A cone shows a radius of 6 and hypotenuse or side as 11.
What is the surface area of the cone? Use 3.14 for pi and round to the nearest tenth, if necessary.
To find the surface area of a cone, we need to find the slant height of the cone first.
We can use the Pythagorean theorem to find the slant height.
The radius (r) is given as 6, and the hypotenuse (h) is given as 11.

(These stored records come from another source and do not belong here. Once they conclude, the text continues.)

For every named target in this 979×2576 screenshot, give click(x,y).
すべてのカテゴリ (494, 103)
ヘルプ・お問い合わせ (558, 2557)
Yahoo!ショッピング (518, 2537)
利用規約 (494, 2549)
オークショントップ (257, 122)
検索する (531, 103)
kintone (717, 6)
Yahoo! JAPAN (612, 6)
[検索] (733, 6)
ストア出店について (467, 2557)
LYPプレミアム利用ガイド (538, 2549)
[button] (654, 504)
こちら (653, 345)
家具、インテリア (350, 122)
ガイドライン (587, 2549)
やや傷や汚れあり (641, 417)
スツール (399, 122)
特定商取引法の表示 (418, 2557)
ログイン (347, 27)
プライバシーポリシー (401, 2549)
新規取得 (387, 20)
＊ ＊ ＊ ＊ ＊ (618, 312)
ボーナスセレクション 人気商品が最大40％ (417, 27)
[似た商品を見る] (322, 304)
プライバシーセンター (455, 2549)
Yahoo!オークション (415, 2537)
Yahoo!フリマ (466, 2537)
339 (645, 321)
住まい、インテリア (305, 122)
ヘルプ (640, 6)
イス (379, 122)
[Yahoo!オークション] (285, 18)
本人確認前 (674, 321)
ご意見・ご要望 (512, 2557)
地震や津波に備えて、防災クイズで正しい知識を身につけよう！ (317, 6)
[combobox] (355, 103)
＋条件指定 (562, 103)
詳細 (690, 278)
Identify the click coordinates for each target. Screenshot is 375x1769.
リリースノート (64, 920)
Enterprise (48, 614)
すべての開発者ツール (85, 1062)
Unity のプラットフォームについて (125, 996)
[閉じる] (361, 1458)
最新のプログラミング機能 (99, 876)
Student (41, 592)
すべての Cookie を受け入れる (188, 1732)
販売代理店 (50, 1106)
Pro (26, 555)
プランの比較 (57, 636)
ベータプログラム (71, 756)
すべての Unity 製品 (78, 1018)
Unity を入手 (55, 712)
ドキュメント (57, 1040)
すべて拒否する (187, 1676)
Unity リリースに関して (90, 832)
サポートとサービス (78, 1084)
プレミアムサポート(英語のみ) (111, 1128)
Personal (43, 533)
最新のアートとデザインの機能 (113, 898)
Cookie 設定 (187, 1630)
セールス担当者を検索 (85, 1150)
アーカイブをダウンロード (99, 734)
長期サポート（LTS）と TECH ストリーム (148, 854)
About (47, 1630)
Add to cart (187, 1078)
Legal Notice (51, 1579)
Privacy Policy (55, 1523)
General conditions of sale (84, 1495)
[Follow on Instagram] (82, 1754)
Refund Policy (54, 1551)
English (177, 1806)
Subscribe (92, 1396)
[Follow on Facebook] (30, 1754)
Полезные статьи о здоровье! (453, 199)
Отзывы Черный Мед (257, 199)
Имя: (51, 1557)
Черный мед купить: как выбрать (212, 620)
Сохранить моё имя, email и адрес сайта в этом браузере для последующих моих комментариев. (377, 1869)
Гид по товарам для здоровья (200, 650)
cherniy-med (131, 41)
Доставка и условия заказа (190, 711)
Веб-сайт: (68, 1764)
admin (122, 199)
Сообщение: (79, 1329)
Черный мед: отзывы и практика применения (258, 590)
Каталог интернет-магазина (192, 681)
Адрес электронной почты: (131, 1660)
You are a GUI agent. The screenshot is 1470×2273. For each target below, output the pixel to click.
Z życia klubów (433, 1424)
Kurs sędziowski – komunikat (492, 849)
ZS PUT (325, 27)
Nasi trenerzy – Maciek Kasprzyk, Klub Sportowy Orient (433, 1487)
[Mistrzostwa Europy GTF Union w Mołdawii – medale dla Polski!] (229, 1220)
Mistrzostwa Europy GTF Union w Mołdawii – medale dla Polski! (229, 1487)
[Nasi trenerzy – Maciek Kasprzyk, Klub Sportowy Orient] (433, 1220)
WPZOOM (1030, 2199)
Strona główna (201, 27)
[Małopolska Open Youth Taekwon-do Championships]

Using the Pythagorean theorem, we have:
r^2 + slant height^2 = h^2
Plugging in the values:
6^2 + slant height^2 = 11^2
36 + slant height^2 = 121
slant height^2 = 121 - 36
slant height^2 = 85
Taking the square root of both sides, we get:
slant height = sqrt(85)
slant height ≈ 9.2
Now that we have the slant height, we can calculate the surface area of the cone.
The formula to find the surface area of a cone is:
Surface area = πr^2 + πrl
Given that the radius (r) is 6 and the slant height (l) is approximately 9.2, and using 3.14 for pi, we have:
Surface area = 3.14 * 6^2 + 3.14 * 6 * 9.2
Surface area = 3.14 * 36 + 3.14 * 55.2
Surface area = 113.04 + 173.328
Surface area ≈ 286.37
Therefore, the surface area of the cone is approximately 286.4 square units.